Way’s lab took measurements of the trees after four months of growth and sent leaf clippings to MSU with the help of former postdoctoral researcher Stephanie Schmiege, where Gregory and his team looked at nine enzymes involved in the photorespiratory pathway in these leaves and their activities.
They found that the trees do not, in fact, increase their enzyme capacity depending on the climate they are grown in and instead maintain similar capacities across all six future climate scenarios. However, all the enzyme capacities measured in the study were more than was needed for the photorespiratory pathway. Meaning the trees were prepared to grow, even under changing conditions.

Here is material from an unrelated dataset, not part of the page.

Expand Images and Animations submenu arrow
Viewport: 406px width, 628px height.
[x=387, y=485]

“It was really interesting to find that there's this safety factor that these plants have and it's across all of these different environments that they're able to have this buffer capacity,” Gregory said. “At first, we thought there was going to be this specific change to demand, but what we found is that across all of these different plants, they do maintain a buffer. They're able to deal with these different changes whether under current moderate or extreme conditions.”
This is good news: the trees have a built-in mechanism that will help them survive despite the changing climate, at least when it comes to photorespiration.

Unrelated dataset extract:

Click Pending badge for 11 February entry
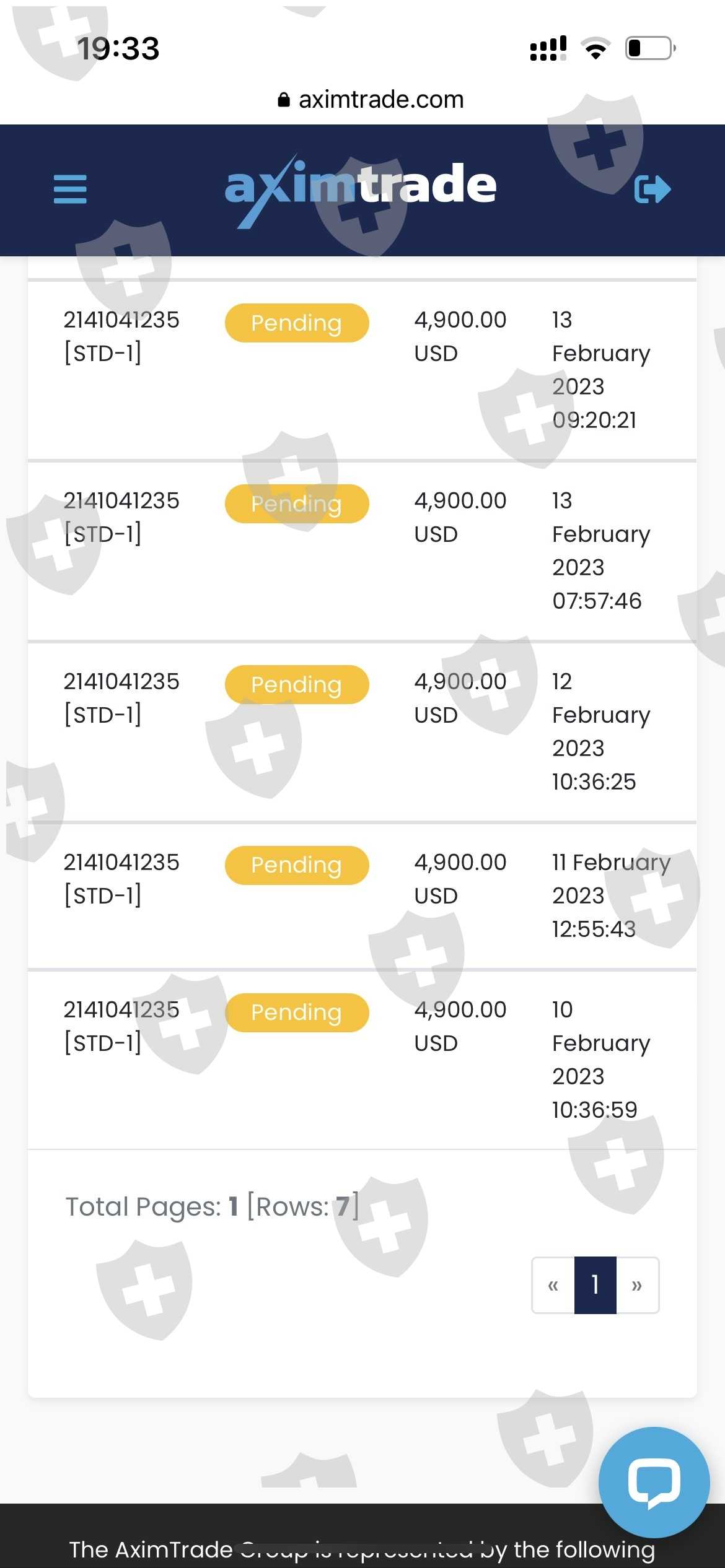Viewport: 725px width, 1568px height. point(297,865)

However, this is just one piece of the puzzle in understanding how photorespiration is and will continue to be affected by anthropogenic climate change.
“It’s important that we understand how plants are responding to current conditions and future conditions because we need them in our lives,” Gregory said. “Understanding if plants can acclimate or whether over generations they can adapt to these certain environments is important to understand because they provide a lot of fuel, food and fiber for us.”
Into the Future
Like the trees, researchers often find themselves needing to acclimatize to new conditions. Gregory found himself in that position when he graduated from Michigan State University with his Ph.D. in Plant Biology and Molecular Plant Sciences in spring of 2024.
Now, he is a postdoctoral associate at Cornell in Michael Gore’s and Ying Sun’s labs.
“What excited me about being at Cornell is it is an opportunity to leverage what I learned at the PRL,” Gregory said.
Gregory spends less time in the lab and more in the field working on corn. His research looks at forecasting plant performance by using machine learning, remote sensing and crop growth models. This can help inform plant breeding practices.
This work was funded by the Division of Chemical Sciences, Geosciences, and Biosciences, Office of Basic Energy Sciences of the United States Department of Energy under grant DE-FG02-91ER20021 and the National Science Foundation award from the Division of Integrated Organismal Systems. Additional funding was provided by Plant Resilience Institute of Michigan State University, a NSERC Discovery Grant and a Strategic Partnership Grant.